PS While preparing this text I have detected another st2auth.log strange message which didn't appear previously:
[2021-11-01 10:55:17 +0000] [9084] [ERROR] Socket error processing request.
Traceback (most recent call last):
File "/opt/stackstorm/st2/lib/python3.6/site-packages/gunicorn/workers/base_async.py", line 65, in handle
util.reraise(*sys.exc_info())
File "/opt/stackstorm/st2/lib/python3.6/site-packages/gunicorn/util.py", line 626, in reraise
raise value
File "/opt/stackstorm/st2/lib/python3.6/site-packages/gunicorn/workers/base_async.py", line 38, in handle
listener_name = listener.getsockname()
OSError: [Errno 9] Bad file descriptor
[2021-11-01 10:55:17 +0000] [9084] [ERROR] Socket error processing request.

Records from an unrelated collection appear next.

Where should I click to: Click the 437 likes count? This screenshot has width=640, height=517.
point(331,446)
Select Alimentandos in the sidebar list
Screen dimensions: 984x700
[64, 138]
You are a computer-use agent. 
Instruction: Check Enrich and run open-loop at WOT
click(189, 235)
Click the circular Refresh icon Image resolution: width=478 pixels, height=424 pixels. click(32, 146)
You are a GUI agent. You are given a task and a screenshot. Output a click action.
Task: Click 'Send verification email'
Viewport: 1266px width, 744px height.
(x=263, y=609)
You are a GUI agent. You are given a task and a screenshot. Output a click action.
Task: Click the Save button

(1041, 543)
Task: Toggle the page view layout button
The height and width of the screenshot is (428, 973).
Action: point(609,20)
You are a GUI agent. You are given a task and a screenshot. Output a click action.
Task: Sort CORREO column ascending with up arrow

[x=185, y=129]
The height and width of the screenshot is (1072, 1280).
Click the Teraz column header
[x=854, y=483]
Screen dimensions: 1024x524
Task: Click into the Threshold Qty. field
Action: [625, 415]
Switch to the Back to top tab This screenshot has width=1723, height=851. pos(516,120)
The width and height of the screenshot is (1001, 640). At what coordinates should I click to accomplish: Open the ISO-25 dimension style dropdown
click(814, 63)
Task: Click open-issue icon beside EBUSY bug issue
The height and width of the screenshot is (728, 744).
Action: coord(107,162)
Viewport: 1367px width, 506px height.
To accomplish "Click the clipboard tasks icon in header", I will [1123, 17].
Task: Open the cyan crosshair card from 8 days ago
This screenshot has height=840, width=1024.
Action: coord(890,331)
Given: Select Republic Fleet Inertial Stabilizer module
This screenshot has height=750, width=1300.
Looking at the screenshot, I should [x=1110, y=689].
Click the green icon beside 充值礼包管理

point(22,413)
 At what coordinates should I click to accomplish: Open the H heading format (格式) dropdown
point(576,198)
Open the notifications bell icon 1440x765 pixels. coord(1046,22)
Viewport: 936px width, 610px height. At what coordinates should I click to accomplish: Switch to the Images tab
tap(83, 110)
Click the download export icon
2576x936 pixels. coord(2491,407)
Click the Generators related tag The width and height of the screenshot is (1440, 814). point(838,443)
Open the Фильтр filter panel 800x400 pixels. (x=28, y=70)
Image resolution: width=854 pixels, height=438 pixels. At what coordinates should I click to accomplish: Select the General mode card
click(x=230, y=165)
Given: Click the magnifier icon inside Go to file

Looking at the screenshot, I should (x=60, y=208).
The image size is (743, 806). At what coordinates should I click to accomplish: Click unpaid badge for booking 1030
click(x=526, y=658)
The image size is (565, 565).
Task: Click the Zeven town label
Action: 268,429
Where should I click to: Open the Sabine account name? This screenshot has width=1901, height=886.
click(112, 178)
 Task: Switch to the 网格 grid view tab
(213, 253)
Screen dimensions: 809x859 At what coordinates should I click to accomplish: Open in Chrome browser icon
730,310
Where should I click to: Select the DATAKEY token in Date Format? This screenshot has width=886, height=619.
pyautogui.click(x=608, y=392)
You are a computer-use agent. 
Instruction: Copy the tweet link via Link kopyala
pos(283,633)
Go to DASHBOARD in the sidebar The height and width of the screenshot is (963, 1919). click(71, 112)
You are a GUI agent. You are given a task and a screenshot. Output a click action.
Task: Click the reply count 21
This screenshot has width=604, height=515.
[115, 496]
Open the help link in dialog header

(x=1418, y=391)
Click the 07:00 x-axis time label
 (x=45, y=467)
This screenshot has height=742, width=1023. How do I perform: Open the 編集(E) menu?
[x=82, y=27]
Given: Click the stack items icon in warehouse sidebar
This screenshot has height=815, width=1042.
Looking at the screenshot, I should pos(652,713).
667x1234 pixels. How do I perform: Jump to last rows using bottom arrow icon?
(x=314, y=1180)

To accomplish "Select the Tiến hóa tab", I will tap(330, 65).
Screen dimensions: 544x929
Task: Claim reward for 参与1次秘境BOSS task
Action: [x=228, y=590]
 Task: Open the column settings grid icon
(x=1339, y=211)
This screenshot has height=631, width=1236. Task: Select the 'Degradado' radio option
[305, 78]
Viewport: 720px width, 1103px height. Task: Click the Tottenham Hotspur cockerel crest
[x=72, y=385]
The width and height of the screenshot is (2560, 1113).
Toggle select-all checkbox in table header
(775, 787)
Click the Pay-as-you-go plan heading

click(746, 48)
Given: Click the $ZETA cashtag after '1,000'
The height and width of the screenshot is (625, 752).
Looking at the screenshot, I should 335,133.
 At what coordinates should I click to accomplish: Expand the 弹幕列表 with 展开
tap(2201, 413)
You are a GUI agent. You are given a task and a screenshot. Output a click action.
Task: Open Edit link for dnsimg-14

Traceback (most recent call last):
File "/opt/stackstorm/st2/lib/python3.6/site-packages/gunicorn/workers/base_async.py", line 65, in handle
util.reraise(*sys.exc_info())
File "/opt/stackstorm/st2/lib/python3.6/site-packages/gunicorn/util.py", line 626, in reraise
raise value
File "/opt/stackstorm/st2/lib/python3.6/site-packages/gunicorn/workers/base_async.py", line 38, in handle
listener_name = listener.getsockname
[st2.conf.txt](https://github.com/StackStorm/st2/files/7453224/st2.conf.txt)
(
[st2auth.log](https://github.com/StackStorm/st2/files/7453222/st2auth.log)
)
OSError: [Errno 9] Bad file descriptor
software versions:
$ st2 --version
st2 3.5.0, on Python 3.6.8
$ uname -a
Linux node10 3.10.0-1160.11.1.el7.x86_64 #1 SMP Fri Dec 18 16:34:56 UTC 2020 x86_64 x86_64 x86_64 GNU/Linux
Logs and st2.conf: st2auth.log st2.conf.txt
Thanks for contributing to this issue. As it has been 90 days since the last activity, we are automatically marking is as stale. If this issue is not relevant or applicable anymore (problem has been fixed in a new version or similar), please close the issue or let us know so we can close it. On the contrary, if the issue is still relevant, there is nothing you need to do, but if you have any additional details or context which would help us when working on this issue, please include it as a comment to this issue.